Shaker K+ channels contribute early nonlinear amplification to the light response in Drosophila photoreceptors.

We describe the contribution of rapidly inactivating Shaker K+ channels to the dynamic membrane properties of Drosophila photoreceptors. Phototransduction was measured in wild-type and Shaker mutant (Sh14) Drosophila photoreceptors by stimulating with white noise-modulated light contrast and recording the resulting intracellular membrane potential fluctuations. A second-order Volterra kernel series was used to characterize the nonlinear dynamic properties of transduction in the two situations. First-order kernels were indistinguishable in wild-type and Sh14 photoreceptors, indicating that the basic light transduction machinery was always intact. However, second-order kernels of Shaker mutants lacked a large, early amplification, indicating a novel role for Shaker K+ channels in amplifying and accelerating the voltage response of wild-type photoreceptors.
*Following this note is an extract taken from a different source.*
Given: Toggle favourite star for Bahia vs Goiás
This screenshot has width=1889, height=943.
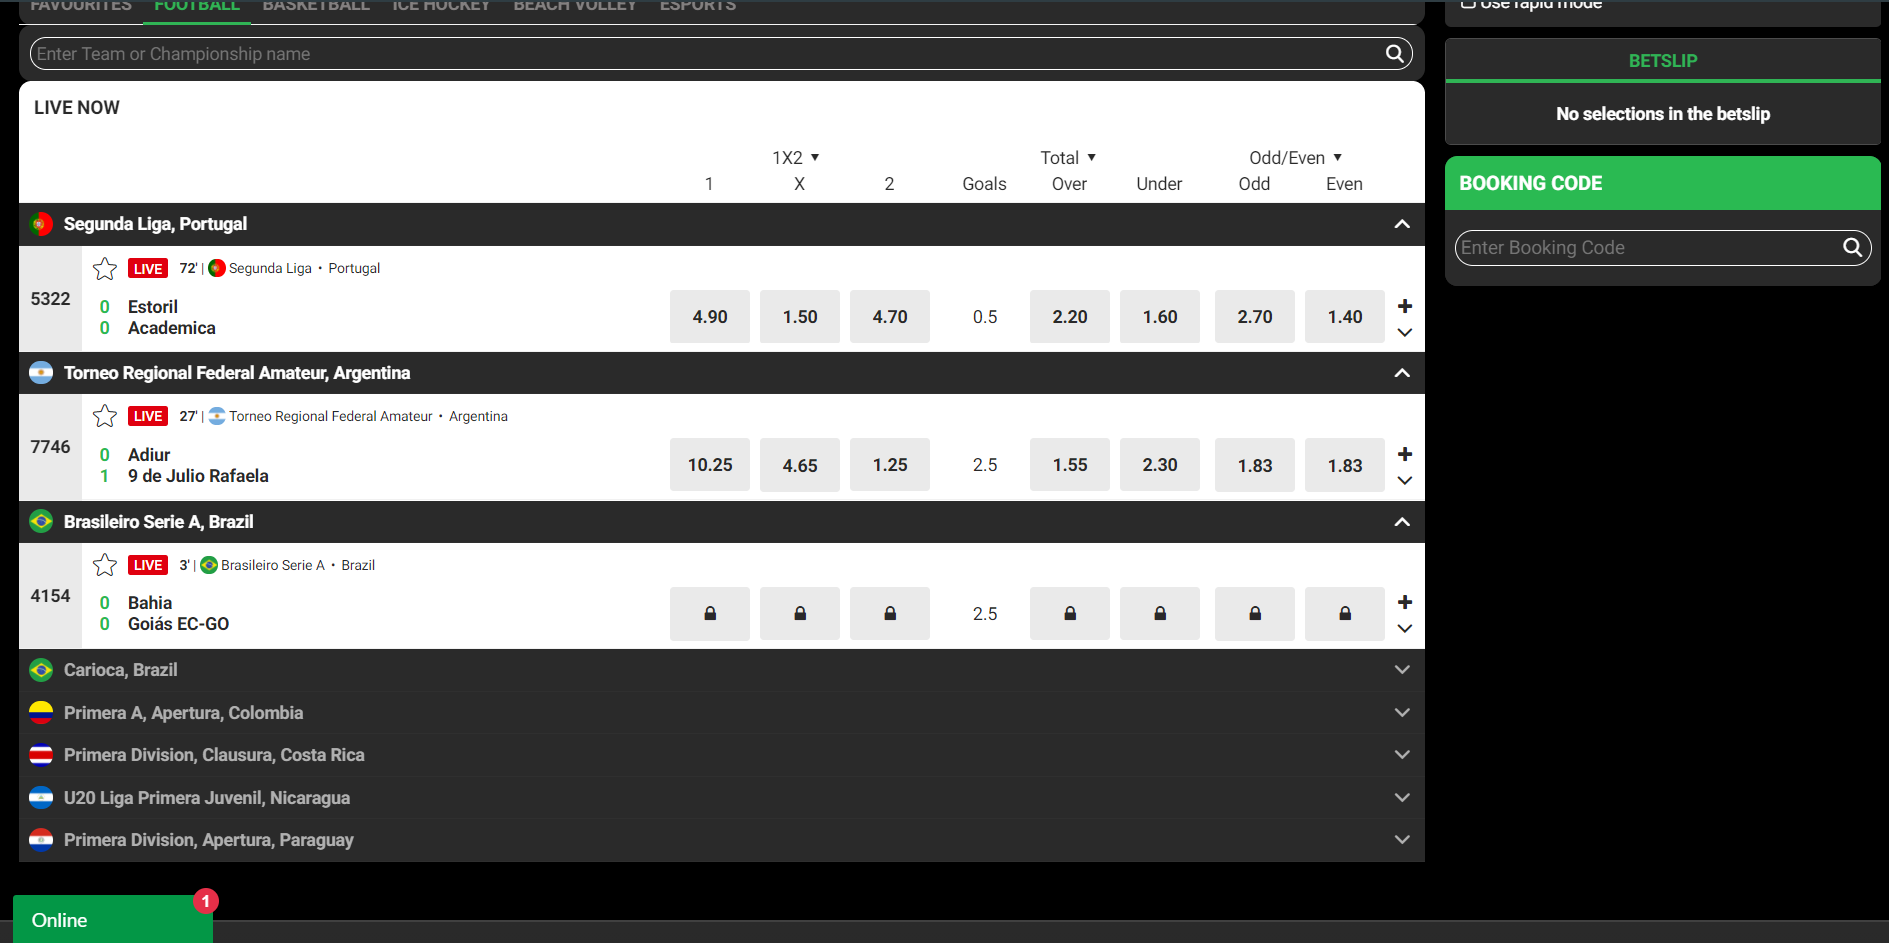Looking at the screenshot, I should (105, 565).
A cascade model of two nonlinear static components surrounding one linear dynamic component was able to partially reproduce the experimental responses. Parameters obtained by fitting the model to the experimental data supported the hypothesis that normal Shaker K+ channels contribute an early, positive nonlinearity that partially offsets a later attenuating nonlinearity caused by membrane shunting.